“Op papier is het makkelijk om te zeggen dat je een belofte waar gaat maken op de voorwaarde dat we die zaken geregeld hebben.”
De afspraken die op 13 oktober 2022 tussen Provincies en minister Hugo de Jonge zijn afgesloten over de woningbouwopgave zijn gebouwd op drijfzand. Dit meldt branchevereniging WoningBouwersNL na een analyse van de afspraken. Met name de enorme lijsten van randvoorwaarden waaraan moet worden voldaan om de afspraken te laten slagen zijn niet realistisch, zo stelt de brancheorganisatie.
Op verzoek van minister de Jonge hebben provincies de afgelopen maanden een inventarisatie van de beschikbare plancapaciteit gedaan. Op basis van deze inventarisatie zijn nu tussen de provincies en de minister prestatieafspraken gemaakt.

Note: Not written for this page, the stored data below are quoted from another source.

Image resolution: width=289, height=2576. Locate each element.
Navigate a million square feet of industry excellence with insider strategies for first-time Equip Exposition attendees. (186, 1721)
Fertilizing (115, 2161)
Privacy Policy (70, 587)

Branchevereniging WoningBouwersNL meldt dat de afspraken die hier gemaakt zijn nooit hard te maken zijn. “Provincies schermen met een enorme planvoorraad waarbij in een groot deel van de plannen nog niet eens begonnen is met de onderzoeken die nodig zijn om ooit tot een voldragen bestemmingsplan te komen” aldus Coen van Rooyen, algemeen directeur van WoningBouwersNL. “Vervolgens komen er wensenlijstjes op tafel die eerst moeten worden ingevuld, wil de toegezegde capaciteit ook echt tot uitvoering worden gebracht”. Van het oplossen van het stikstofprobleem en het aanvullen van de ambtenarentekorten, tot zelfs miljardenbijdragen vanuit het rijk voor de aanleg van infrastructuur. “Op papier is het makkelijk om te zeggen dat je een belofte waar gaat maken op de voorwaarde dat we die zaken geregeld hebben. De realiteit is echter dat we die problemen allemaal niet van vandaag op morgen hebben opgelost”.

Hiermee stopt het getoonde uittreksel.